Task brief → Everything from the line containing "Click help icon next to 样本数量 header" through the final line of the listing below should be given again, word for word, and nothing else.

———

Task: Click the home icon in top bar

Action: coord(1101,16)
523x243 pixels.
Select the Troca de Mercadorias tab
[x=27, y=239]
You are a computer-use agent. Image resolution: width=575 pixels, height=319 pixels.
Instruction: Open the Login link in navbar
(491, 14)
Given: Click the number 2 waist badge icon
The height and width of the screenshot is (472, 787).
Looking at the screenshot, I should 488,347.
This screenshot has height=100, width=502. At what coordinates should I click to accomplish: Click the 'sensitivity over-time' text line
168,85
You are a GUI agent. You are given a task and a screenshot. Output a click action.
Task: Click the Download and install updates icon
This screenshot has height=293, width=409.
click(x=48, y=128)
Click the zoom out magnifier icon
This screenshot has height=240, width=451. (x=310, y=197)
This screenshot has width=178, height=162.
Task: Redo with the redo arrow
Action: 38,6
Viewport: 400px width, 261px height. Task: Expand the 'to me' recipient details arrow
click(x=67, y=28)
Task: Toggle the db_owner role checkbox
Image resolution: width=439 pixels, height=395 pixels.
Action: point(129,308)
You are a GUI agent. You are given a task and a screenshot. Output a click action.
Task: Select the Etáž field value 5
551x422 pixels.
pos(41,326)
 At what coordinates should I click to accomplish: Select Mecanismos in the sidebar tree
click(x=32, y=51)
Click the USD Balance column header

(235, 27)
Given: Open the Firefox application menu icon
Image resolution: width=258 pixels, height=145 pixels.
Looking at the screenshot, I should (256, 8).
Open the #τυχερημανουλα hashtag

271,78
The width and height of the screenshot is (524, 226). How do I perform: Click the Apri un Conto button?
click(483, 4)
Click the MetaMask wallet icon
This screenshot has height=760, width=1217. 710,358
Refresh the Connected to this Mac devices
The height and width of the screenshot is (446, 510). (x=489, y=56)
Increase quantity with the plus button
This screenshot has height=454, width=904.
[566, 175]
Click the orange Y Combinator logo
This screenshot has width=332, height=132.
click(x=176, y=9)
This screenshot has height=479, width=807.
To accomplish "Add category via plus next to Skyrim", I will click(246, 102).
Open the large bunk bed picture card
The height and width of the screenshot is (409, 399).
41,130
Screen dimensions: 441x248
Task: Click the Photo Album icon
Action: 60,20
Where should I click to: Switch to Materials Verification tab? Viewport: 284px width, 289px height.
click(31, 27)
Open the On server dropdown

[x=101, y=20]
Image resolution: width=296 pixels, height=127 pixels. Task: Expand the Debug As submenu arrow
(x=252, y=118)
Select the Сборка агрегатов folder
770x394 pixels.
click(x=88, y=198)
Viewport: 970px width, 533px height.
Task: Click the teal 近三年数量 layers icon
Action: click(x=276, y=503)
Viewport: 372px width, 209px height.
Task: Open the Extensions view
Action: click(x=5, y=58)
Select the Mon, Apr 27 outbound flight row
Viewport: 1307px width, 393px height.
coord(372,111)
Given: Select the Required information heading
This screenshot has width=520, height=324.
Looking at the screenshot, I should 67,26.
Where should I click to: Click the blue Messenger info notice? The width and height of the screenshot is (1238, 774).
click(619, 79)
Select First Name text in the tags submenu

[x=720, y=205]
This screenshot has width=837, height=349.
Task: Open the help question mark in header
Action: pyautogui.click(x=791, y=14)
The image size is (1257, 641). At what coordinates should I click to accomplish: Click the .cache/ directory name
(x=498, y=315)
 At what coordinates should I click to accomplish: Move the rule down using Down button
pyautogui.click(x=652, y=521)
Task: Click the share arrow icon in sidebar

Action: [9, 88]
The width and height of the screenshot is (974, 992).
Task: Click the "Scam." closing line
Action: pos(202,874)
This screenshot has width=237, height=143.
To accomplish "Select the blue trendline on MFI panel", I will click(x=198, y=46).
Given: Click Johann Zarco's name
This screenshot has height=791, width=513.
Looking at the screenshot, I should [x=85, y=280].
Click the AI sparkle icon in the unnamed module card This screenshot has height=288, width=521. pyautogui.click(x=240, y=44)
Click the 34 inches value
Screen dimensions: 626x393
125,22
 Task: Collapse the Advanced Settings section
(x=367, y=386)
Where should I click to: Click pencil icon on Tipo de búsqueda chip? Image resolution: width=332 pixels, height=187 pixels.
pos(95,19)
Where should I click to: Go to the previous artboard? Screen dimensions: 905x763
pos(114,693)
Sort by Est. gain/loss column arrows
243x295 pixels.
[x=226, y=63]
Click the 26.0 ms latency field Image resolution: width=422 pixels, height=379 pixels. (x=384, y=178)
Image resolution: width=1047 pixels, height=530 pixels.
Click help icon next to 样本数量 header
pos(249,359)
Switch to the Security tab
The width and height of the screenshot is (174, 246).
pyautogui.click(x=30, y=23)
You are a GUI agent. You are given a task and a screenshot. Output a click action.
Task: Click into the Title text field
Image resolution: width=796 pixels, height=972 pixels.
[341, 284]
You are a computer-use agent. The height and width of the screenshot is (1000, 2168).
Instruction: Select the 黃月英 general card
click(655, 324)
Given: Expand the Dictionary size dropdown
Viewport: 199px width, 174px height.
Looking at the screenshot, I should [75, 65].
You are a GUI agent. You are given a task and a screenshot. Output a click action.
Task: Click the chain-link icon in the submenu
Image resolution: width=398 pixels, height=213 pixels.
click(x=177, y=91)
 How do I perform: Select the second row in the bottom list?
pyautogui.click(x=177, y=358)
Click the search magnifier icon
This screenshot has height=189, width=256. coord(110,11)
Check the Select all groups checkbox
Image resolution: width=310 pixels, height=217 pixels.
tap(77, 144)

———

Output for this exercise →
Click help icon next to 样本数量 header
pos(249,359)
Switch to the Security tab
The width and height of the screenshot is (174, 246).
pyautogui.click(x=30, y=23)
You are a GUI agent. You are given a task and a screenshot. Output a click action.
Task: Click into the Title text field
Image resolution: width=796 pixels, height=972 pixels.
[341, 284]
You are a computer-use agent. The height and width of the screenshot is (1000, 2168).
Instruction: Select the 黃月英 general card
click(655, 324)
Given: Expand the Dictionary size dropdown
Viewport: 199px width, 174px height.
Looking at the screenshot, I should [75, 65].
You are a GUI agent. You are given a task and a screenshot. Output a click action.
Task: Click the chain-link icon in the submenu
Image resolution: width=398 pixels, height=213 pixels.
click(x=177, y=91)
 How do I perform: Select the second row in the bottom list?
pyautogui.click(x=177, y=358)
Click the search magnifier icon
This screenshot has height=189, width=256. coord(110,11)
Check the Select all groups checkbox
Image resolution: width=310 pixels, height=217 pixels.
tap(77, 144)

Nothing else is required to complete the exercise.